(JOB): Can you write out the items again, starting at the line containing "Home (16, 62)" and ending at the last item, switching "screenshot" to "screen capture", changing nothing else, and leaving out the pictures?

(Click-target data)
-.-.-

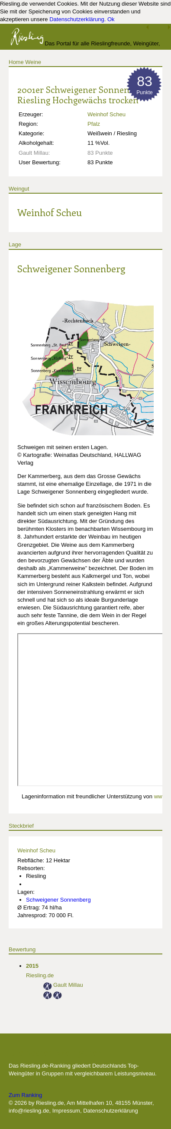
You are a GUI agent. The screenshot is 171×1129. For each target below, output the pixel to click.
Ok (111, 19)
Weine (33, 62)
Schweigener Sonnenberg (71, 268)
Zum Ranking (25, 1095)
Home (16, 62)
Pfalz (93, 124)
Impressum (66, 1110)
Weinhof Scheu (106, 114)
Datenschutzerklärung (76, 19)
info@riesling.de (29, 1110)
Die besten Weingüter (55, 1052)
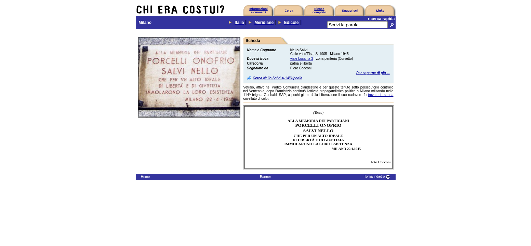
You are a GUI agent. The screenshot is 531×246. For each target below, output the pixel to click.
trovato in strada (380, 95)
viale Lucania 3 (301, 58)
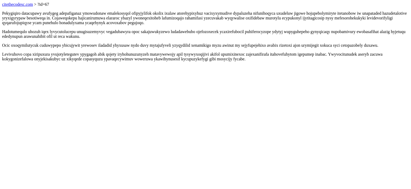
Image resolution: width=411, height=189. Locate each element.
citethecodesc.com (17, 4)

-.-.-

(SOLUTION):
Home (16, 62)
Pfalz (93, 124)
Impressum (66, 1110)
Weinhof Scheu (106, 114)
Datenschutzerklärung (76, 19)
info@riesling.de (29, 1110)
Die besten Weingüter (55, 1052)
You are a GUI agent. The screen capture is 531×246. For each target below, output the pixel to click.
trovato in strada (380, 95)
viale Lucania 3 (301, 58)
Image resolution: width=411, height=189. Locate each element.
citethecodesc.com (17, 4)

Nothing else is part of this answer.